Friday, June 28, 2013

Poor me....

   It's been a difficult couple of weeks around here and absolutely nothing to do with autism. Just changes in life in general and sometimes changes get mom down a bit. We are all entitled to some poor me time, even if we don't want it. Sometimes it seems like it's a necessary part of life so whatever led to it can be sorted out, instead of just stored in our minds.

   Yesterday my son reminded me once again unexpected changes happen and sometimes they are hard to process and other times simply amazing. I took him to McDonalds to play because we have had rain day after day and he likes it. There were a ton of kids and a ton of noise right along with total chaos in every direction. The woman sitting next to me actually decided to leave because she was afraid her son was going to get hurt. A legit fear because as she was telling him it was time to go another older child ran him right over without a thought.

   A McDonalds trip used to go pretty bad for us. My son would completely ignore other kids and fixate on one thing for almost the entire time we would stay even if it was just a picture on a wall.  He would never climb into the large play area and leaving in general no matter what, always a kicking and screaming nightmare. He would get knocked around by other kids and it didn't faze him one bit. By didn't faze him one bit I mean total lack of awareness.  Another child would take a toy from him and he would never react, just let him have it and carry on. Two months ago these things really bothered me because it's a life skill we need to have, standing up for ourselves in one way or another and he just didn't have it. I was the part of his mind that wasn't aware.

   Yesterday we stayed for almost two hours and I literally watched miracle after miracle play out. He climbed all the way up to the top of the big toy. He ran all around and was interacting with the other kids, with caution for good reason. One boy shoved him and although I would never want my son to return a shove he did in a playful way and that was a big deal for him to do. He stayed pretty close to the smaller kids and understood to keep a distance from the wild big kids. At one point a little girl next to him was plowed right over and to my surprise Phillip leaned down and helped her up asking if she was OK. He initiated a social interaction that blew everything I have been told about his difference right out of the water. Bottom line after our time was up, in a sea of children he stood out and not because of autism but because of his self awareness, kindness, and awareness of everyone else.

   When it was time I said to him "it is time to go Phillip" and I only said it one time while he was rushing by. He stopped, took one last drink and walked right out of the building in front of me. Absolutely no protest and lead the way all the way out to the van. Exhausted might have played a role in that just a bit but it doesn't matter, it happened and that's all that matters! Once he climbed into his car seat I leaned over him and he kissed my cheek saying "thank you."
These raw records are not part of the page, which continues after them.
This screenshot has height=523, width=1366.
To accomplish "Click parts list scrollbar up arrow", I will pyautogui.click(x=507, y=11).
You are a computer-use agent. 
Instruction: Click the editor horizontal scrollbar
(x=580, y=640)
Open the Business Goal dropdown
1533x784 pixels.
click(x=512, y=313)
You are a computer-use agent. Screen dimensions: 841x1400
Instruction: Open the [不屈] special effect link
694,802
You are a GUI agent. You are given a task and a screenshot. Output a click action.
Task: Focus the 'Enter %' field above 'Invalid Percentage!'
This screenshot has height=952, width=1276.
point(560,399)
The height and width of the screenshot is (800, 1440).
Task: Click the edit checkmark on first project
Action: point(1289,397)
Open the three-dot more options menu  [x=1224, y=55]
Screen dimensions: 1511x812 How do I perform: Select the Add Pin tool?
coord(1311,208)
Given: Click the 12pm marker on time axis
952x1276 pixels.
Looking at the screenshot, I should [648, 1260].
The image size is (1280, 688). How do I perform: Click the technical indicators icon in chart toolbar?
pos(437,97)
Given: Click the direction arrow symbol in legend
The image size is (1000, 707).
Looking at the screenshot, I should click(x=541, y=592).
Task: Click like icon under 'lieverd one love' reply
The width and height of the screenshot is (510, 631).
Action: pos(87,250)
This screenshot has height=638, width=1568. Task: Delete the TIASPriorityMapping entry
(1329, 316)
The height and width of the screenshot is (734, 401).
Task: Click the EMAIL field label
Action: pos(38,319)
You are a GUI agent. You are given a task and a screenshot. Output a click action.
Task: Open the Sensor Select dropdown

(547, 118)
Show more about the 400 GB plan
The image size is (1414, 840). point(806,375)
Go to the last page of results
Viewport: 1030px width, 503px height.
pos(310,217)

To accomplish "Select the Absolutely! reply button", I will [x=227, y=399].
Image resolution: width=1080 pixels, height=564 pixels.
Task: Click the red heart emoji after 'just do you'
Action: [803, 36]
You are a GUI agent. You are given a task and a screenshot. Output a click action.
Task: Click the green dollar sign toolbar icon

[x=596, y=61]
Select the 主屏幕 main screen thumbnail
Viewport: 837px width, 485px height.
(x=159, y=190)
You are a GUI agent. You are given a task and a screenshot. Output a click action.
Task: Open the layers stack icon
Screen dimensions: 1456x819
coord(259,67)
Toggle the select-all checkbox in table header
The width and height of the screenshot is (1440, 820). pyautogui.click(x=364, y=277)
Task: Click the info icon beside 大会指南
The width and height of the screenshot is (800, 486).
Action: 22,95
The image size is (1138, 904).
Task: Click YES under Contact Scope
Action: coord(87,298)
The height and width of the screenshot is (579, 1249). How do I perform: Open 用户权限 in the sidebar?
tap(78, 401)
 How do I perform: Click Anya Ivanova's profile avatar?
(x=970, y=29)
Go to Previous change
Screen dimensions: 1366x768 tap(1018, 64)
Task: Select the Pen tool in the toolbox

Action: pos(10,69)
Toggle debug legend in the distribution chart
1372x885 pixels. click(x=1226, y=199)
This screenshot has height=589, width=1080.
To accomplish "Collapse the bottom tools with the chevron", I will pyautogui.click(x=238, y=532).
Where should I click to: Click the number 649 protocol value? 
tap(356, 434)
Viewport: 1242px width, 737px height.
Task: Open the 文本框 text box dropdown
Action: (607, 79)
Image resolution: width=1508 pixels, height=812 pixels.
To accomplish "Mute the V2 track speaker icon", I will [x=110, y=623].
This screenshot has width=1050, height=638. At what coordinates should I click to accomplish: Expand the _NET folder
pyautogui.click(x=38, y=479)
    I truly at times over the past year never thought a day like that would happen anytime soon. I was told it wouldn't and as many times as we had tried an outing like this it just always went very badly. You believe every time you try again but you see the vice grip autism has on your child. It's a vice grip that feels like it will take years to loosen and that is what we are told. You are forced to accept it and keep faith in the next day.

   In the end I was reminded that even though I was working through some poor me transitions in life, my three year old is stronger than me because he doesn't even know what poor me is. Maybe one day he will but I don't think even then it will slow him down in the slightest. There is a saying "I have autism but autism doesn't have me" and I never could totally see the meaning in that. Understood it completely but for a long time autism really did have him and that is certainly not the way I would explain it these days.



1 comment:

  1. YAY! That's so rad, I'm happy for you both! I love those little "shocker" moments! I've been experiencing those more often myself lately with Aiden, such a great feeling!